DIRECTIONS FOR THIS TASK
Extract all records. Keep each one exact.

SUPPLIED DATA
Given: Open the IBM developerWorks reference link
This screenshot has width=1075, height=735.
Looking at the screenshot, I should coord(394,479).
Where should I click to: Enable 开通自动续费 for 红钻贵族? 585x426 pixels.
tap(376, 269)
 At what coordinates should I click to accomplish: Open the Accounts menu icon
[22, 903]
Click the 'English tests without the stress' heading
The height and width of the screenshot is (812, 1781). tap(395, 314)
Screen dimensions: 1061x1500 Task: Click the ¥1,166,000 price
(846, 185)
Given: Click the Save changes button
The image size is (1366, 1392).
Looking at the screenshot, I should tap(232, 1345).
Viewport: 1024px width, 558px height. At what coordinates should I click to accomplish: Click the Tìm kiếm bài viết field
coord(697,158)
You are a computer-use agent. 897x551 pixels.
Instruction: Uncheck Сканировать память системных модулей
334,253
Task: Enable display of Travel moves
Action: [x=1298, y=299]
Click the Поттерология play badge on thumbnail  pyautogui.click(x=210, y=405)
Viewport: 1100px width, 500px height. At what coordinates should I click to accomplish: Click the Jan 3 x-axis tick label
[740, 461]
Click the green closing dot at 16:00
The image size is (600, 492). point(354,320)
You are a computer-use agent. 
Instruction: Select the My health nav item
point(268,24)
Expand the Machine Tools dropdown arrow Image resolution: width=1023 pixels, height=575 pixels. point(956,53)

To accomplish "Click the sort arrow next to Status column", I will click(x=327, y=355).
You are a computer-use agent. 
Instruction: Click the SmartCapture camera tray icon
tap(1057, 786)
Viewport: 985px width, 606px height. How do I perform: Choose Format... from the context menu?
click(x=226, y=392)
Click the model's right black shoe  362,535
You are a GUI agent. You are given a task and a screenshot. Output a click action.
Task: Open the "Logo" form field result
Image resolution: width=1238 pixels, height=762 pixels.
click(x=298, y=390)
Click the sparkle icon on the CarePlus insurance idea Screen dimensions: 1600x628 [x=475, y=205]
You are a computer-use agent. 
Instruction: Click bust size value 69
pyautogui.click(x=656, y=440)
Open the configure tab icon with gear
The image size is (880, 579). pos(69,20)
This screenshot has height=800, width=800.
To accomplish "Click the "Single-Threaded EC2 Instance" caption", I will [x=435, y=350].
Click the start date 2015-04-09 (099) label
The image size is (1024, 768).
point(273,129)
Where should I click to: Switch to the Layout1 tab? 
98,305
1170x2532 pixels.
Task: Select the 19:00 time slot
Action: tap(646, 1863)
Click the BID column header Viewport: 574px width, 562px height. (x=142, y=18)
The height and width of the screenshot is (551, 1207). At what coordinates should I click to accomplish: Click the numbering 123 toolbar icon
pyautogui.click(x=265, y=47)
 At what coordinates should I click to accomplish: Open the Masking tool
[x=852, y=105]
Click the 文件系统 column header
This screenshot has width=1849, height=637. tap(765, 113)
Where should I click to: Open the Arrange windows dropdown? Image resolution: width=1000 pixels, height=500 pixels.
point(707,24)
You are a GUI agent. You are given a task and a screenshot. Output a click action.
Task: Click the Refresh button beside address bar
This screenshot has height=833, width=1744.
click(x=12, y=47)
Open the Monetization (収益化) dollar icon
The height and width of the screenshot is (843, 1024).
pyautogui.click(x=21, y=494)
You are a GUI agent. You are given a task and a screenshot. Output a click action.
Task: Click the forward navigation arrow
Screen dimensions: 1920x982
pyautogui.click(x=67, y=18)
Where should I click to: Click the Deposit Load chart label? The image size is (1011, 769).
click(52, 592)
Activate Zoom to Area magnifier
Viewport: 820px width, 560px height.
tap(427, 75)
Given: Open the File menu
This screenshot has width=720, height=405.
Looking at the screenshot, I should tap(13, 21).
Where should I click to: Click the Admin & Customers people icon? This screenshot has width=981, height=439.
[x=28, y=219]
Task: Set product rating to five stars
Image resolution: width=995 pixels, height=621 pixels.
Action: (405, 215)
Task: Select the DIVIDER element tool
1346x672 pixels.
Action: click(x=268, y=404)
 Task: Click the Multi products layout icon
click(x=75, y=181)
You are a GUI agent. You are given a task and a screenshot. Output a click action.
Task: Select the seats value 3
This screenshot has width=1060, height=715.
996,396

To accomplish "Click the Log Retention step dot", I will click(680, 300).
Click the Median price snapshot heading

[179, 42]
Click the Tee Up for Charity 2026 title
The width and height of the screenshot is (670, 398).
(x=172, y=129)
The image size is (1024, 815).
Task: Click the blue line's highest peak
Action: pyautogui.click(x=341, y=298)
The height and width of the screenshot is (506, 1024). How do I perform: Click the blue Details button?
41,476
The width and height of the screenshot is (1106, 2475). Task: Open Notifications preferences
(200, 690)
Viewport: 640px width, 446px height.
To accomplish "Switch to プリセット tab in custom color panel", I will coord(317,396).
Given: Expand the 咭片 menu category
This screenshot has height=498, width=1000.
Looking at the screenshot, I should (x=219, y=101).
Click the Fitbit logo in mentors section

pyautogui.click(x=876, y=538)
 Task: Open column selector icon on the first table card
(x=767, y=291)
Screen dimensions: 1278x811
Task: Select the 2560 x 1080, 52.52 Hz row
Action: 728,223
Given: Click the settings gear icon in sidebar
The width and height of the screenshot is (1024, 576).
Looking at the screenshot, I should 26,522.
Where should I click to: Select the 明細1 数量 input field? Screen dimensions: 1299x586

WRITTEN ANSWER
Given: Open the IBM developerWorks reference link
This screenshot has width=1075, height=735.
Looking at the screenshot, I should coord(394,479).
Where should I click to: Enable 开通自动续费 for 红钻贵族? 585x426 pixels.
tap(376, 269)
 At what coordinates should I click to accomplish: Open the Accounts menu icon
[22, 903]
Click the 'English tests without the stress' heading
The height and width of the screenshot is (812, 1781). tap(395, 314)
Screen dimensions: 1061x1500 Task: Click the ¥1,166,000 price
(846, 185)
Given: Click the Save changes button
The image size is (1366, 1392).
Looking at the screenshot, I should tap(232, 1345).
Viewport: 1024px width, 558px height. At what coordinates should I click to accomplish: Click the Tìm kiếm bài viết field
coord(697,158)
You are a computer-use agent. 897x551 pixels.
Instruction: Uncheck Сканировать память системных модулей
334,253
Task: Enable display of Travel moves
Action: [x=1298, y=299]
Click the Поттерология play badge on thumbnail  pyautogui.click(x=210, y=405)
Viewport: 1100px width, 500px height. At what coordinates should I click to accomplish: Click the Jan 3 x-axis tick label
[740, 461]
Click the green closing dot at 16:00
The image size is (600, 492). point(354,320)
You are a computer-use agent. 
Instruction: Select the My health nav item
point(268,24)
Expand the Machine Tools dropdown arrow Image resolution: width=1023 pixels, height=575 pixels. point(956,53)

To accomplish "Click the sort arrow next to Status column", I will click(x=327, y=355).
You are a computer-use agent. 
Instruction: Click the SmartCapture camera tray icon
tap(1057, 786)
Viewport: 985px width, 606px height. How do I perform: Choose Format... from the context menu?
click(x=226, y=392)
Click the model's right black shoe  362,535
You are a GUI agent. You are given a task and a screenshot. Output a click action.
Task: Open the "Logo" form field result
Image resolution: width=1238 pixels, height=762 pixels.
click(x=298, y=390)
Click the sparkle icon on the CarePlus insurance idea Screen dimensions: 1600x628 [x=475, y=205]
You are a computer-use agent. 
Instruction: Click bust size value 69
pyautogui.click(x=656, y=440)
Open the configure tab icon with gear
The image size is (880, 579). pos(69,20)
This screenshot has height=800, width=800.
To accomplish "Click the "Single-Threaded EC2 Instance" caption", I will [x=435, y=350].
Click the start date 2015-04-09 (099) label
The image size is (1024, 768).
point(273,129)
Where should I click to: Switch to the Layout1 tab? 
98,305
1170x2532 pixels.
Task: Select the 19:00 time slot
Action: tap(646, 1863)
Click the BID column header Viewport: 574px width, 562px height. (x=142, y=18)
The height and width of the screenshot is (551, 1207). At what coordinates should I click to accomplish: Click the numbering 123 toolbar icon
pyautogui.click(x=265, y=47)
 At what coordinates should I click to accomplish: Open the Masking tool
[x=852, y=105]
Click the 文件系统 column header
This screenshot has width=1849, height=637. tap(765, 113)
Where should I click to: Open the Arrange windows dropdown? Image resolution: width=1000 pixels, height=500 pixels.
point(707,24)
You are a GUI agent. You are given a task and a screenshot. Output a click action.
Task: Click the Refresh button beside address bar
This screenshot has height=833, width=1744.
click(x=12, y=47)
Open the Monetization (収益化) dollar icon
The height and width of the screenshot is (843, 1024).
pyautogui.click(x=21, y=494)
You are a GUI agent. You are given a task and a screenshot. Output a click action.
Task: Click the forward navigation arrow
Screen dimensions: 1920x982
pyautogui.click(x=67, y=18)
Where should I click to: Click the Deposit Load chart label? The image size is (1011, 769).
click(52, 592)
Activate Zoom to Area magnifier
Viewport: 820px width, 560px height.
tap(427, 75)
Given: Open the File menu
This screenshot has width=720, height=405.
Looking at the screenshot, I should tap(13, 21).
Where should I click to: Click the Admin & Customers people icon? This screenshot has width=981, height=439.
[x=28, y=219]
Task: Set product rating to five stars
Image resolution: width=995 pixels, height=621 pixels.
Action: (405, 215)
Task: Select the DIVIDER element tool
1346x672 pixels.
Action: click(x=268, y=404)
 Task: Click the Multi products layout icon
click(x=75, y=181)
You are a GUI agent. You are given a task and a screenshot. Output a click action.
Task: Select the seats value 3
This screenshot has width=1060, height=715.
996,396

To accomplish "Click the Log Retention step dot", I will click(680, 300).
Click the Median price snapshot heading

[179, 42]
Click the Tee Up for Charity 2026 title
The width and height of the screenshot is (670, 398).
(x=172, y=129)
The image size is (1024, 815).
Task: Click the blue line's highest peak
Action: pyautogui.click(x=341, y=298)
The height and width of the screenshot is (506, 1024). How do I perform: Click the blue Details button?
41,476
The width and height of the screenshot is (1106, 2475). Task: Open Notifications preferences
(200, 690)
Viewport: 640px width, 446px height.
To accomplish "Switch to プリセット tab in custom color panel", I will coord(317,396).
Given: Expand the 咭片 menu category
This screenshot has height=498, width=1000.
Looking at the screenshot, I should (x=219, y=101).
Click the Fitbit logo in mentors section

pyautogui.click(x=876, y=538)
 Task: Open column selector icon on the first table card
(x=767, y=291)
Screen dimensions: 1278x811
Task: Select the 2560 x 1080, 52.52 Hz row
Action: 728,223
Given: Click the settings gear icon in sidebar
The width and height of the screenshot is (1024, 576).
Looking at the screenshot, I should 26,522.
Where should I click to: Select the 明細1 数量 input field? Screen dimensions: 1299x586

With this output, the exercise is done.